The month of May has been earmarked to promote awareness of Hospice and to pay tribute to those individuals who were, and are, brave enough to face the reality of death and walk this part of life's journey with the patients they care for.
In the absence of modern medicine, superstition dominated in tribal and pre-Christian eras. The sick or injured were either regarded as a threat to the survival of a whole community or a liability and many were excluded from their communities to heal or die on their own. The responsibility of caring for the ill and dying fell to either family members or the tribes' 'medicine' men or women.
The word hospice comes from the Latin word hospes meaning to host a guest or stranger. As Christianity started to spread through Europe, monasteries started to take in and care for the sick. Monasteries were the hospitals or hospices of the middle ages and wealthy women and widows in the sixth and seventh centuries, who took care of the ill at these monasteries, were the first nurses.
As medicine developed and the first hospitals appeared, little was still understood about germs and the spread of disease. Hospitals were often referred to as the house of death and many families still preferred to care for their loved ones at home.

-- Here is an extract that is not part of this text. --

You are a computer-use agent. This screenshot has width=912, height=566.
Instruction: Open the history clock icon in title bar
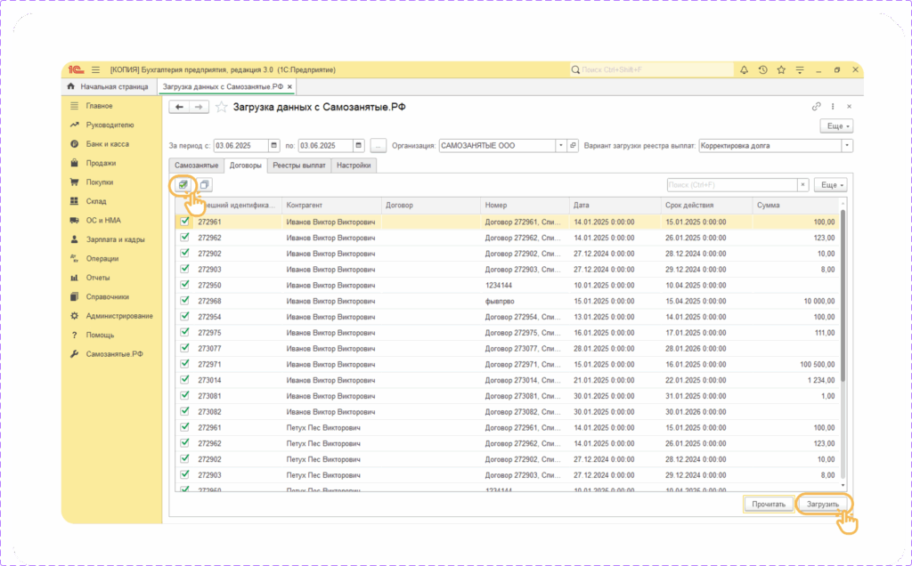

Jeanne Garnier founded the Dames de Calaire in Lyon, France in 1842. This was the first time the word hospice was used to refer to caring for dying patients. In 1879 the Irish Sisters of Charity opened Our Ladys Hospice in Dublin followed by St Joseph''s Hospice in Hackney, London in 1905. The person regarded as the founder of the global hospice movement was Dame Cicely Saunders, a nurse and medical social worker who opened the St Christpher's Hospice in 1967 after caring for a terminally ill patient, David Tasma. Saunders shared her dream of opening a place dedicated to pain control and helping people prepare for death in a dignified manner with her patient and after his death Tasma left Saunders ?500 to pursue her goal. In 1969 Dr Elisabeth Kubler-Ross's book On Death and Dying was published. Most of the 500 patients Kubler-Ross interviewed stated that they preferred home-based care and that they wanted to be involved in decisions about their treatment. The book contributed a great deal to encouraging open discussions about dying which has become the cornerstone of the modern hospice movement.